Working with music since 1964 and with singing bowls since 1971, I’ve yet to discover any ancient texts that put a musical note to the sounds for the chakras. Even were these ancient people to have done so, it is highly unlikely for this to be the seven notes of our C Major scale! – let alone in the pitch standard of today and in Equal Tempered tuning (which we only adopted in the 20th century) when one such unpublished system of five chakras (from the heart chakra upwards – no lower three chakras) comes from 500 – 700 CE. I contest that at such an early date any kind of familiarity with Western music (as it was then!) is most improbable.  It is undeniable that correspondences could have been found within the musical scales of India but I’m not yet aware of any tradition (ancient or modern) regarding this.

 

 

Tibetologist Dr. Alain Presencer (1981 LP ‘The Singing Bowls of Tibet’) and I believe singing bowls are not, and were never intended to be, musical instruments. The nature of the sound of singing bowls is such that several sounds are heard together when struck.
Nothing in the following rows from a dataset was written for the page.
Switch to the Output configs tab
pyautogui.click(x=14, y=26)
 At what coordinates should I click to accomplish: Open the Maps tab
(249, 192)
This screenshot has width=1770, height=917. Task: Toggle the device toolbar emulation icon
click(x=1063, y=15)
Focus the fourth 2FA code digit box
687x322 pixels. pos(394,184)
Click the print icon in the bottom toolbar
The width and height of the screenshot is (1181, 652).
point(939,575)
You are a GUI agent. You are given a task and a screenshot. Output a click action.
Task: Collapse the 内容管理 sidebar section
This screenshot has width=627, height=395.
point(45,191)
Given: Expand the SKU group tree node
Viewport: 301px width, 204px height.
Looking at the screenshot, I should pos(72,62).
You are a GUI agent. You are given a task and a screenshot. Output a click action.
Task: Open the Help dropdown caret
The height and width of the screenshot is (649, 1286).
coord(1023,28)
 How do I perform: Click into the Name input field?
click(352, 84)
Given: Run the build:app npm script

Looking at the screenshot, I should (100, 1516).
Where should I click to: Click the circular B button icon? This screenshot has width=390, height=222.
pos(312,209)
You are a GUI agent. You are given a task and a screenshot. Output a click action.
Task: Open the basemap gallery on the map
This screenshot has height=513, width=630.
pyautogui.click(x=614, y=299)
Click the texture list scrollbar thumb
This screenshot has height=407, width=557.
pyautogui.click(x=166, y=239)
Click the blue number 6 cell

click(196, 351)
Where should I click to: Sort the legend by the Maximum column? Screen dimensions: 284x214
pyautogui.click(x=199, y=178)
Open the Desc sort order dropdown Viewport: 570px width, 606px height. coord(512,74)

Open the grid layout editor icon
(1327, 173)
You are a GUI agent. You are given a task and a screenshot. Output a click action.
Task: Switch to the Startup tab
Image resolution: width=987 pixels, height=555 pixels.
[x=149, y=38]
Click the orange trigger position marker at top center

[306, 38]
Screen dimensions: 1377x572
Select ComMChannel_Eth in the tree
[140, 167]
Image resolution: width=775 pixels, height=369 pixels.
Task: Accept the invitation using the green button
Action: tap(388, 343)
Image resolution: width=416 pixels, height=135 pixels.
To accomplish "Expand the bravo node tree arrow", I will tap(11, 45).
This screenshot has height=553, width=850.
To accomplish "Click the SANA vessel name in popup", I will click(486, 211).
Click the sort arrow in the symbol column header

This is not the case with musical instruments that produce a distinct musical note when struck (or blown or bowed or sung [apart from overtone singing]). In this regard, it matters little whether we refer to a system of 5, 6, 7, 10, 28 chakras, whatever, it will remain very demanding to fit any one singing bowl to one single exact frequency.

 

Even if we’re not concerned with ancient systems but are happy to link seven chakras to seven musical notes, singing bowls are a poor choice for applying this system. In my experience, apart from sounding several frequencies (more akin to a musical ‘chord’), hand-hammered singing bowls will often produce slight variations in their sound when struck at different points around the rim. When I first find a bowl, I will experiment to find that strike point which seems to produce the optimum sound from the bowl.  However, I also have a problem with these seven notes spanning one octave out of seven. This seems a narrow span of tones for seven chakras that refer to the spiritual evolution of our consciousness unfolded through initiatory experience. Fabian Maman uses seven notes in his model of sound healing although these follow a cycle of Fifths and so cover more than one octave: F, C, G, D, A, E, B (F2 to B5. 1997).  Then, James D’Angelo, another musician in the field, favours a pentatonic scale also beginning on F: F, G, A, C, D, F, G. This extends just beyond the octave (applied to seven chakras).

 

The system of chakras is part of our ‘nature’. An additional problem lies in our modern music (based, as it is, upon the ‘Fixed Pitch’ piano) being out-of-tune with the ‘nature’ of sound (harmonics or the overtone series). In the time of Pythagoras, the notes of our diatonic scale derived from the ratios found in the overtone series. E.g. 9/8, 5/4, 6/5, etc. This is called ‘Pure Tuning’. When a guitar string is plucked it is possible to hear the various overtones sounding harmoniously together. Furthermore, it is then possible to isolate one of these overtones through gently placing a finger upon the point of one of these ratios e.g. two thirds of the length of the string. When we then press the string down from this position upon a certain fret to hear this harmonic (pitch) it would not be quite the same sound frequency. This is because our current ‘Equal Tempered’ tuning system has derived the several notes of the scale from an algorithm. However, there have always been problems with tuning this scale stemming from trying to resolve the ‘Pythagorean Comma’. (Please see diagram/table below – courtesy of Wikipedia). This is not the case with other musical scales in the world that derive from different geometric progressions. It must also be said that bells and singing bowls don’t obey the same law that governs musical instruments. Each bowl has its own unique set of overtones.